> _Assigned task_
Omit the pictures, then write out every entry exactly as it reads.

------------

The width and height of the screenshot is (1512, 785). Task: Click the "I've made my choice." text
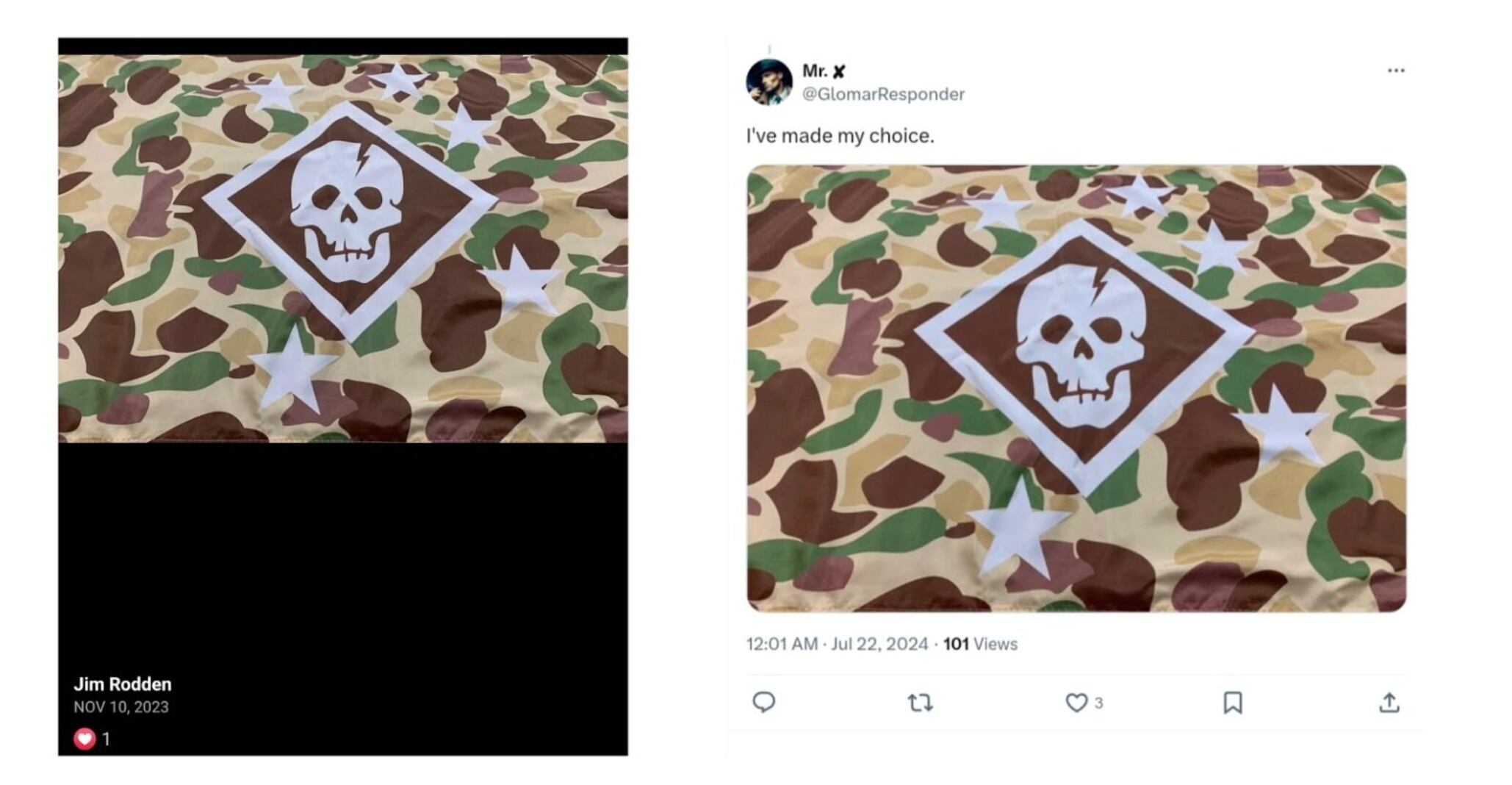840,136
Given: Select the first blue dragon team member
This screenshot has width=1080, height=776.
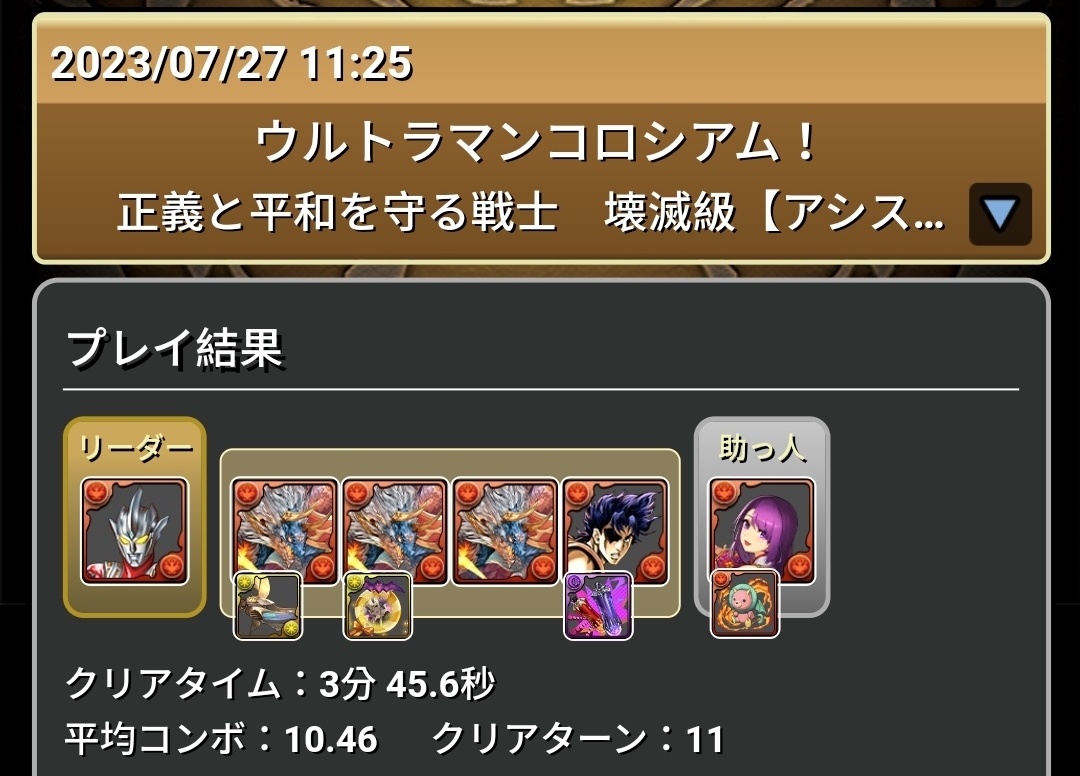Looking at the screenshot, I should [x=284, y=532].
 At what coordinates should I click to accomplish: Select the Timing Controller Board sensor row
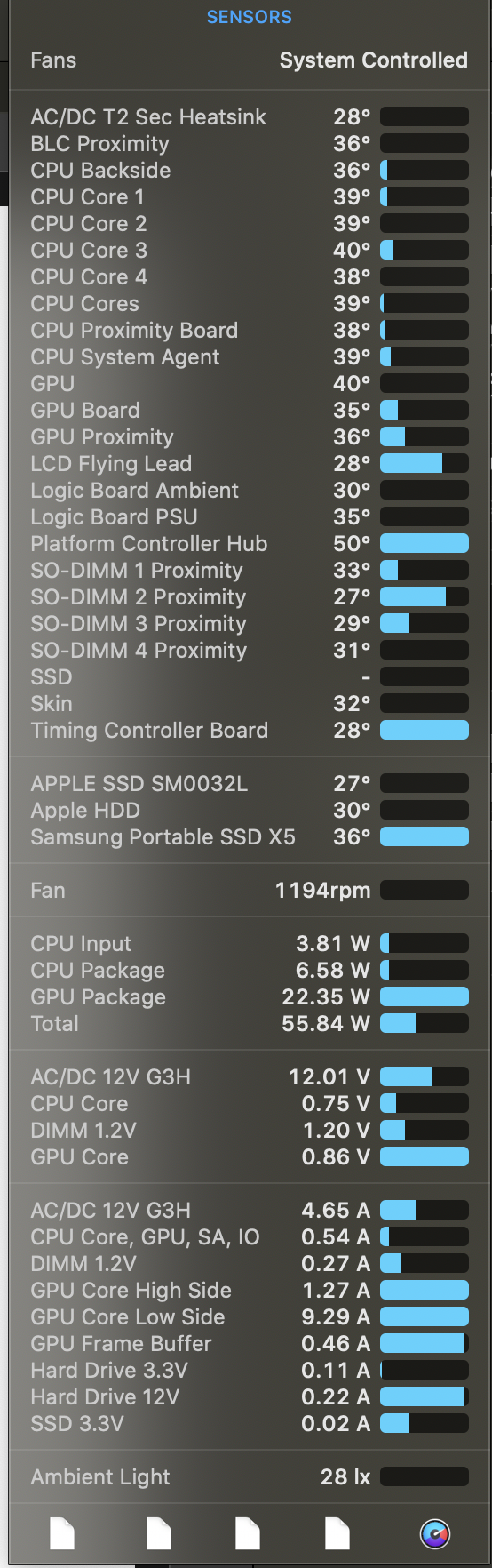click(249, 730)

------------

> _Answer to this exercise_
The width and height of the screenshot is (1512, 785). Task: Click the "I've made my choice." text
840,136
Given: Select the first blue dragon team member
This screenshot has width=1080, height=776.
Looking at the screenshot, I should [x=284, y=532].
 At what coordinates should I click to accomplish: Select the Timing Controller Board sensor row
click(249, 730)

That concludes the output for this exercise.